Buying a used car is already risky business, and this story of fraud in New York will have you double checking your paperwork.

Matin Jarmuz used Craigslist.com to sell his 1992 Toyota Camry. According to Jarmuz’s Craigslist post, at 21-years-old and 200,000 miles the Camry still had a smooth, quite ride. He sold the car quickly to Chris Sciolino for $900 cash. Jarmuz thought he had made a good deal, until other Craigslist users alerted him that his old Camry was up for sale again by the same man he just sold it to, only this time listed at $1,800 and with 79,000 miles.

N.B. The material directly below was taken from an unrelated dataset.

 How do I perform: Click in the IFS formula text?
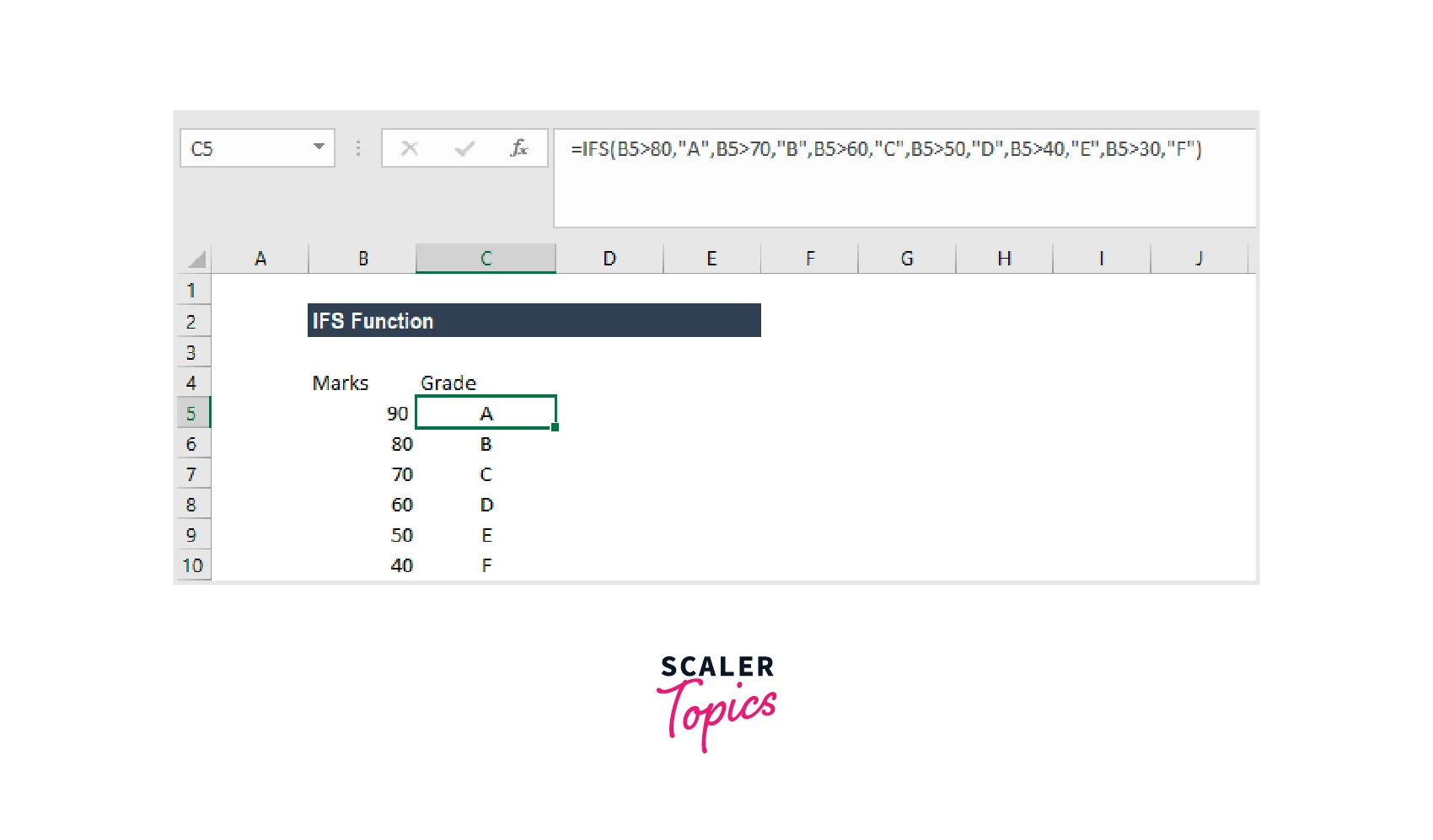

Odometer fraud is a serious problem in the U.S. In a 2002 study the National Highway Traffic Safety Administration determined that close to half a million cars are sold each year with false odometer readings, at a cost of more than of $1 billion dollars annually. Since the study was done, the Office of Odometer Fraud Investigations has seen an escalation in cases. Fixing an odometer is a federal crime, one made much easier on newer cars where, instead of cracking open a dashboard, sellers just need to hack the onboard computer.

Our Chicago auto fraud lawyers have spoken with many consumers who have been cheated through an odometer roll-back. A car with a odometer roll-back is generally considered unmerchantable as the real mileage can not be verified.